**Assignment**
Could you restate word for word every line from the one containing "more releases by Secret" to the end of the data below, pictures excluded?

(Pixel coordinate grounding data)
[Start of section]

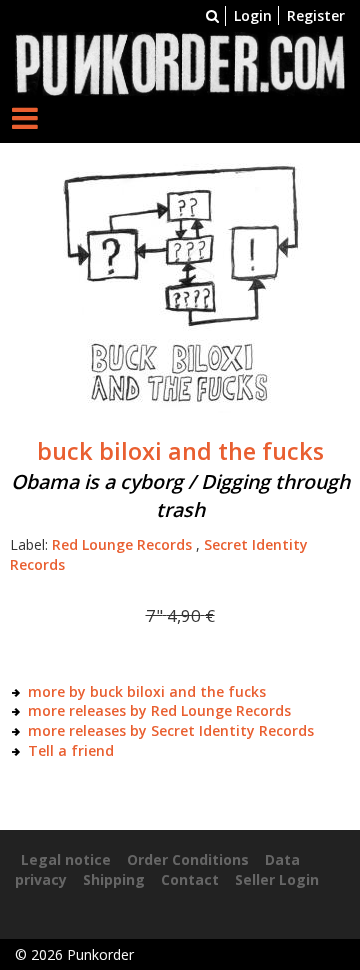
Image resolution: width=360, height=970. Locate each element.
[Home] (180, 62)
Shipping (114, 879)
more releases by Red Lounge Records (159, 710)
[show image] (180, 286)
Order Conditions (188, 859)
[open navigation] (25, 117)
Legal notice (66, 859)
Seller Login (277, 879)
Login (253, 15)
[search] (212, 15)
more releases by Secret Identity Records (171, 730)
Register (316, 15)
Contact (190, 879)
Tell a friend (71, 750)
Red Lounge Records (122, 544)
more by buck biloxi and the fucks (147, 691)
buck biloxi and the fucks (180, 451)
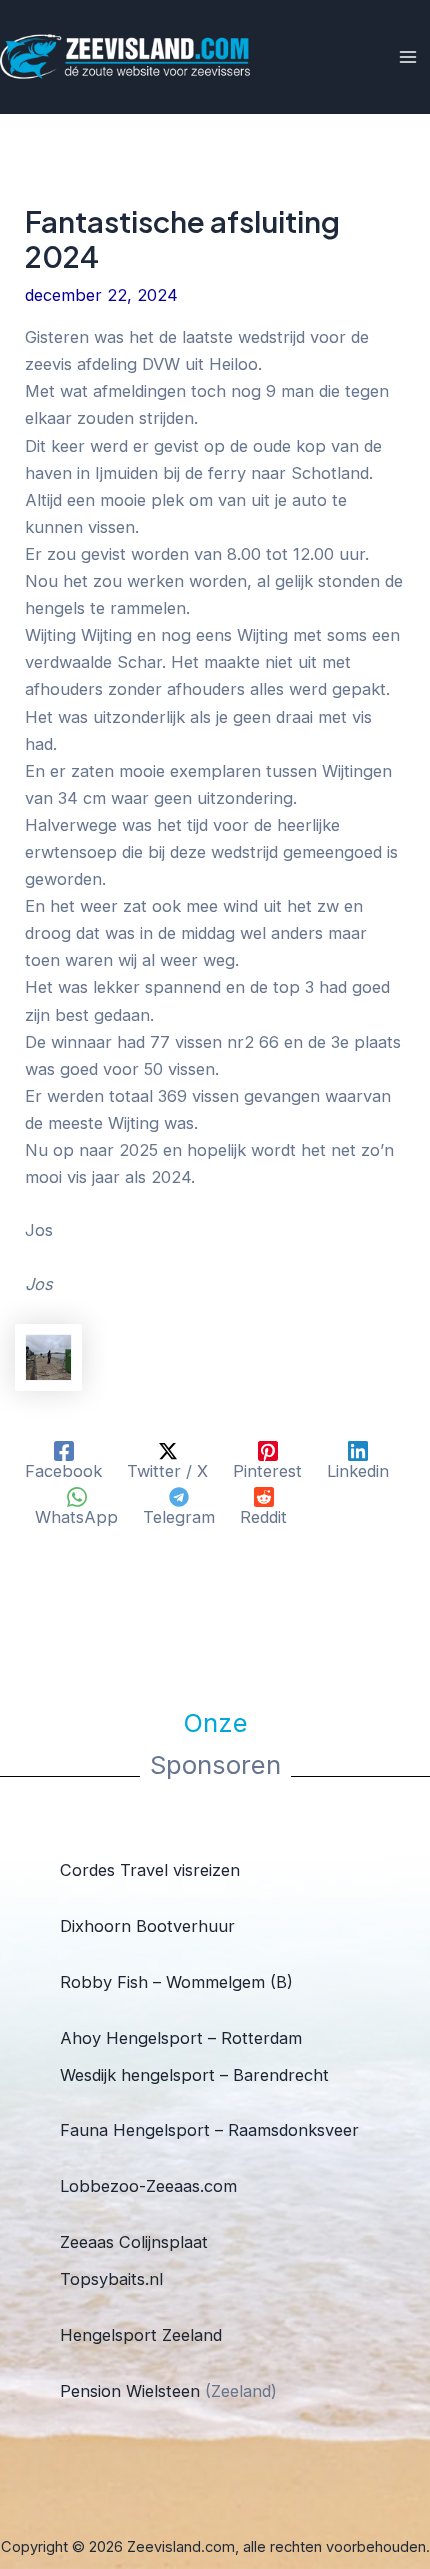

[End of section]

**Task output**
more releases by Secret Identity Records (171, 730)
Register (316, 15)
Contact (190, 879)
Tell a friend (71, 750)
Red Lounge Records (122, 544)
more by buck biloxi and the fucks (147, 691)
buck biloxi and the fucks (180, 451)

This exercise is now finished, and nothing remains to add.